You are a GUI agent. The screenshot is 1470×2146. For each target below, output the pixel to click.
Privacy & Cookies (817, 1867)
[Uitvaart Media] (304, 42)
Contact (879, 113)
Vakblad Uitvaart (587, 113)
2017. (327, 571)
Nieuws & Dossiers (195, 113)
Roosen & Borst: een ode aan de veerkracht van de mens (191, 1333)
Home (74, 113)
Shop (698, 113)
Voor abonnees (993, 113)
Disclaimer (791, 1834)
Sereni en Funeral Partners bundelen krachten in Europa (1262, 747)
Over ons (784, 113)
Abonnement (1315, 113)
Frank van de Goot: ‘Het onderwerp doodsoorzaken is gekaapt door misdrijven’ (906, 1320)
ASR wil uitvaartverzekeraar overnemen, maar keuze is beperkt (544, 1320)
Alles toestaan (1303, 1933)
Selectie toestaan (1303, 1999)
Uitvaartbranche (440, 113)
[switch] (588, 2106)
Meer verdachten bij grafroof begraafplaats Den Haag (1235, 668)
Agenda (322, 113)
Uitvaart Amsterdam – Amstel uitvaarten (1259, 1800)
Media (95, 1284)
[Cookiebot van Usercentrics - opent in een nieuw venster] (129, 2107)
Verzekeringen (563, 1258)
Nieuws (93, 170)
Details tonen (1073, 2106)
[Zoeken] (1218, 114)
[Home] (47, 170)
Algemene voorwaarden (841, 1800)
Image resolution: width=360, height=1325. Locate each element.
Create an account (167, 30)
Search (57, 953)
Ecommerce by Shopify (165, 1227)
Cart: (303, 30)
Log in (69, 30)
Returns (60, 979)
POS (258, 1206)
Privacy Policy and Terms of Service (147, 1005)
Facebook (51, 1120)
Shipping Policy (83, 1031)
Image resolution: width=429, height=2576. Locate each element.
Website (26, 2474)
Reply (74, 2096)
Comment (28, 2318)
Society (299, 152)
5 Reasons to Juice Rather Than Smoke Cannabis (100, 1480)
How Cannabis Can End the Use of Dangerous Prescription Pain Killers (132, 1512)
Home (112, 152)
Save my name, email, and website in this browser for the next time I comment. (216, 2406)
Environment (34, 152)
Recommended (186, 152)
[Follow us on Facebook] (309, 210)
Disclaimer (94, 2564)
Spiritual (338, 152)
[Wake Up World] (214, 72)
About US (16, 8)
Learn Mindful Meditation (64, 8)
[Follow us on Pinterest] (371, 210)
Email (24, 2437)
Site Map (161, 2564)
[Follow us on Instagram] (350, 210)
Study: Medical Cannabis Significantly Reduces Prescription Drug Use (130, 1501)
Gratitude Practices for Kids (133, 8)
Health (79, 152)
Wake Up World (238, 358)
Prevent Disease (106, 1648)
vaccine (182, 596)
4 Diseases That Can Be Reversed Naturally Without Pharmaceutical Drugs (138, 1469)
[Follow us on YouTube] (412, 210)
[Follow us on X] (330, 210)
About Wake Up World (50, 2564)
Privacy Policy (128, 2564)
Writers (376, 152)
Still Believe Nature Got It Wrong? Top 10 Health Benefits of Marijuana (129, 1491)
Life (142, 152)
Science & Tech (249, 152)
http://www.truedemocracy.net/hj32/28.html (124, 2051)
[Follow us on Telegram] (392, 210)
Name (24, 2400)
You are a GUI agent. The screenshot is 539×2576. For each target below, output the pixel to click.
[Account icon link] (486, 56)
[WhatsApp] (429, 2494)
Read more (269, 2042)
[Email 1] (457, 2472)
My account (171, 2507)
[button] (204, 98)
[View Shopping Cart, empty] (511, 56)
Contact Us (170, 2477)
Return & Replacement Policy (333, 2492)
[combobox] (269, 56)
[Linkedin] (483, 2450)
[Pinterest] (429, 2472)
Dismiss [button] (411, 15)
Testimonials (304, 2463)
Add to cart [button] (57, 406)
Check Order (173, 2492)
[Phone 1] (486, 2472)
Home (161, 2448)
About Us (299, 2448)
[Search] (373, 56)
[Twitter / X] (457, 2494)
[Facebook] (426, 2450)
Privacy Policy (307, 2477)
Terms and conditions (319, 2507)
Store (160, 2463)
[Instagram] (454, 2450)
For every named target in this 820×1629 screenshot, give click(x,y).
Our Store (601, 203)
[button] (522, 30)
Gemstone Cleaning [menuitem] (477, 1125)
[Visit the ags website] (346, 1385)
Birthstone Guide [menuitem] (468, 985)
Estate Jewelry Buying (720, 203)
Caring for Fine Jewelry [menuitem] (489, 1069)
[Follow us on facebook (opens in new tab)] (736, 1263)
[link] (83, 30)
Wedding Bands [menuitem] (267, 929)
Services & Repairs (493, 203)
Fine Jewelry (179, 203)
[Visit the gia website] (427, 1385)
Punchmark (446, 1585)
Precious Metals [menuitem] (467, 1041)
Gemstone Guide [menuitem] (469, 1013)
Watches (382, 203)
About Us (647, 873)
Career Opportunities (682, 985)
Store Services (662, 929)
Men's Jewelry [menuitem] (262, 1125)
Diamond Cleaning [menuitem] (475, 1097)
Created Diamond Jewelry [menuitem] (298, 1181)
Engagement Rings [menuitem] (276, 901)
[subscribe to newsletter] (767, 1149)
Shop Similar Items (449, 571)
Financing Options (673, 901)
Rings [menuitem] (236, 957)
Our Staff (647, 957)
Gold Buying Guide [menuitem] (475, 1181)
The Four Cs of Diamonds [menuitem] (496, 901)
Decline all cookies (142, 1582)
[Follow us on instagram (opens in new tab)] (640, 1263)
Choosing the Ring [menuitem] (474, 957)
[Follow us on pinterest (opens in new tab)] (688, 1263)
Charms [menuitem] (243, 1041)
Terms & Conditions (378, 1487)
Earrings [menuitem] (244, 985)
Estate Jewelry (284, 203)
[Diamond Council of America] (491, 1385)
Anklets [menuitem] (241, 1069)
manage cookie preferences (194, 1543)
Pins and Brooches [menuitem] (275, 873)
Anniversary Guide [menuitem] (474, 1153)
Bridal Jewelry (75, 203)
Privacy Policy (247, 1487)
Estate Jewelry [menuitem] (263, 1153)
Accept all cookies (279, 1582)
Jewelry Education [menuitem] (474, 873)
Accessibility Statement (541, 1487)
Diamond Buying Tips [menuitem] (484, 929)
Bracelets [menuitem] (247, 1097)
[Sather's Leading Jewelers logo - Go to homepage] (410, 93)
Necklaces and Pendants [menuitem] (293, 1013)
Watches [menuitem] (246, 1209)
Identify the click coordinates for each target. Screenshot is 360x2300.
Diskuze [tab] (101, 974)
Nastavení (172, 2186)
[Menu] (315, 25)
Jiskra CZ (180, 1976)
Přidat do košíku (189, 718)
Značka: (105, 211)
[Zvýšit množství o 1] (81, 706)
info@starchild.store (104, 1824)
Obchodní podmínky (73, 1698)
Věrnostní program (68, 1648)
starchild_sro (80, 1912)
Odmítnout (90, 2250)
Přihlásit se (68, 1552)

______

The task: This calls for all of the entries above, repeated exactly.

Task result:
You are a GUI agent. The screenshot is 1470×2146. For each target below, output the pixel to click.
Privacy & Cookies (817, 1867)
[Uitvaart Media] (304, 42)
Contact (879, 113)
Vakblad Uitvaart (587, 113)
2017. (327, 571)
Nieuws & Dossiers (195, 113)
Roosen & Borst: een ode aan de veerkracht van de mens (191, 1333)
Home (74, 113)
Shop (698, 113)
Voor abonnees (993, 113)
Disclaimer (791, 1834)
Sereni en Funeral Partners bundelen krachten in Europa (1262, 747)
Over ons (784, 113)
Abonnement (1315, 113)
Frank van de Goot: ‘Het onderwerp doodsoorzaken is gekaapt door misdrijven’ (906, 1320)
ASR wil uitvaartverzekeraar overnemen, maar keuze is beperkt (544, 1320)
Alles toestaan (1303, 1933)
Selectie toestaan (1303, 1999)
Uitvaartbranche (440, 113)
[switch] (588, 2106)
Meer verdachten bij grafroof begraafplaats Den Haag (1235, 668)
Agenda (322, 113)
Uitvaart Amsterdam – Amstel uitvaarten (1259, 1800)
Media (95, 1284)
[Cookiebot van Usercentrics - opent in een nieuw venster] (129, 2107)
Verzekeringen (563, 1258)
Nieuws (93, 170)
Details tonen (1073, 2106)
[Zoeken] (1218, 114)
[Home] (47, 170)
Algemene voorwaarden (841, 1800)
Image resolution: width=360, height=1325. Locate each element.
Create an account (167, 30)
Search (57, 953)
Ecommerce by Shopify (165, 1227)
Cart: (303, 30)
Log in (69, 30)
Returns (60, 979)
POS (258, 1206)
Privacy Policy and Terms of Service (147, 1005)
Facebook (51, 1120)
Shipping Policy (83, 1031)
Image resolution: width=429, height=2576. Locate each element.
Website (26, 2474)
Reply (74, 2096)
Comment (28, 2318)
Society (299, 152)
5 Reasons to Juice Rather Than Smoke Cannabis (100, 1480)
How Cannabis Can End the Use of Dangerous Prescription Pain Killers (132, 1512)
Home (112, 152)
Save my name, email, and website in this browser for the next time I comment. (216, 2406)
Environment (34, 152)
Recommended (186, 152)
[Follow us on Facebook] (309, 210)
Disclaimer (94, 2564)
Spiritual (338, 152)
[Wake Up World] (214, 72)
About US (16, 8)
Learn Mindful Meditation (64, 8)
[Follow us on Pinterest] (371, 210)
Email (24, 2437)
Site Map (161, 2564)
[Follow us on Instagram] (350, 210)
Study: Medical Cannabis Significantly Reduces Prescription Drug Use (130, 1501)
Gratitude Practices for Kids (133, 8)
Health (79, 152)
Wake Up World (238, 358)
Prevent Disease (106, 1648)
vaccine (182, 596)
4 Diseases That Can Be Reversed Naturally Without Pharmaceutical Drugs (138, 1469)
[Follow us on YouTube] (412, 210)
[Follow us on X] (330, 210)
About Wake Up World (50, 2564)
Privacy Policy (128, 2564)
Writers (376, 152)
Still Believe Nature Got It Wrong? Top 10 Health Benefits of Marijuana (129, 1491)
Life (142, 152)
Science & Tech (249, 152)
http://www.truedemocracy.net/hj32/28.html (124, 2051)
[Follow us on Telegram] (392, 210)
Name (24, 2400)
You are a GUI agent. The screenshot is 539×2576. For each target below, output the pixel to click.
[Account icon link] (486, 56)
[WhatsApp] (429, 2494)
Read more (269, 2042)
[Email 1] (457, 2472)
My account (171, 2507)
[button] (204, 98)
[View Shopping Cart, empty] (511, 56)
Contact Us (170, 2477)
Return & Replacement Policy (333, 2492)
[combobox] (269, 56)
[Linkedin] (483, 2450)
[Pinterest] (429, 2472)
Dismiss [button] (411, 15)
Testimonials (304, 2463)
Add to cart [button] (57, 406)
Check Order (173, 2492)
[Phone 1] (486, 2472)
Home (161, 2448)
About Us (299, 2448)
[Search] (373, 56)
[Twitter / X] (457, 2494)
[Facebook] (426, 2450)
Privacy Policy (307, 2477)
Terms and conditions (319, 2507)
Store (160, 2463)
[Instagram] (454, 2450)
For every named target in this 820×1629 screenshot, give click(x,y).
Our Store (601, 203)
[button] (522, 30)
Gemstone Cleaning [menuitem] (477, 1125)
[Visit the ags website] (346, 1385)
Birthstone Guide [menuitem] (468, 985)
Estate Jewelry Buying (720, 203)
Caring for Fine Jewelry [menuitem] (489, 1069)
[Follow us on facebook (opens in new tab)] (736, 1263)
[link] (83, 30)
Wedding Bands [menuitem] (267, 929)
Services & Repairs (493, 203)
Fine Jewelry (179, 203)
[Visit the gia website] (427, 1385)
Punchmark (446, 1585)
Precious Metals [menuitem] (467, 1041)
Gemstone Guide [menuitem] (469, 1013)
Watches (382, 203)
About Us (647, 873)
Career Opportunities (682, 985)
Store Services (662, 929)
Men's Jewelry [menuitem] (262, 1125)
Diamond Cleaning [menuitem] (475, 1097)
Created Diamond Jewelry [menuitem] (298, 1181)
Engagement Rings [menuitem] (276, 901)
[subscribe to newsletter] (767, 1149)
Shop Similar Items (449, 571)
Financing Options (673, 901)
Rings [menuitem] (236, 957)
Our Staff (647, 957)
Gold Buying Guide [menuitem] (475, 1181)
The Four Cs of Diamonds [menuitem] (496, 901)
Decline all cookies (142, 1582)
[Follow us on instagram (opens in new tab)] (640, 1263)
Choosing the Ring [menuitem] (474, 957)
[Follow us on pinterest (opens in new tab)] (688, 1263)
Charms [menuitem] (243, 1041)
Terms & Conditions (378, 1487)
Earrings [menuitem] (244, 985)
Estate Jewelry (284, 203)
[Diamond Council of America] (491, 1385)
Anklets [menuitem] (241, 1069)
manage cookie preferences (194, 1543)
Pins and Brooches [menuitem] (275, 873)
Anniversary Guide [menuitem] (474, 1153)
Bridal Jewelry (75, 203)
Privacy Policy (247, 1487)
Estate Jewelry [menuitem] (263, 1153)
Accept all cookies (279, 1582)
Jewelry Education [menuitem] (474, 873)
Accessibility Statement (541, 1487)
Diamond Buying Tips [menuitem] (484, 929)
Bracelets [menuitem] (247, 1097)
[Sather's Leading Jewelers logo - Go to homepage] (410, 93)
Necklaces and Pendants [menuitem] (293, 1013)
Watches [menuitem] (246, 1209)
Identify the click coordinates for each target. Screenshot is 360x2300.
Diskuze [tab] (101, 974)
Nastavení (172, 2186)
[Menu] (315, 25)
Jiskra CZ (180, 1976)
Přidat do košíku (189, 718)
Značka: (105, 211)
[Zvýšit množství o 1] (81, 706)
info@starchild.store (104, 1824)
Obchodní podmínky (73, 1698)
Věrnostní program (68, 1648)
starchild_sro (80, 1912)
Odmítnout (90, 2250)
Přihlásit se (68, 1552)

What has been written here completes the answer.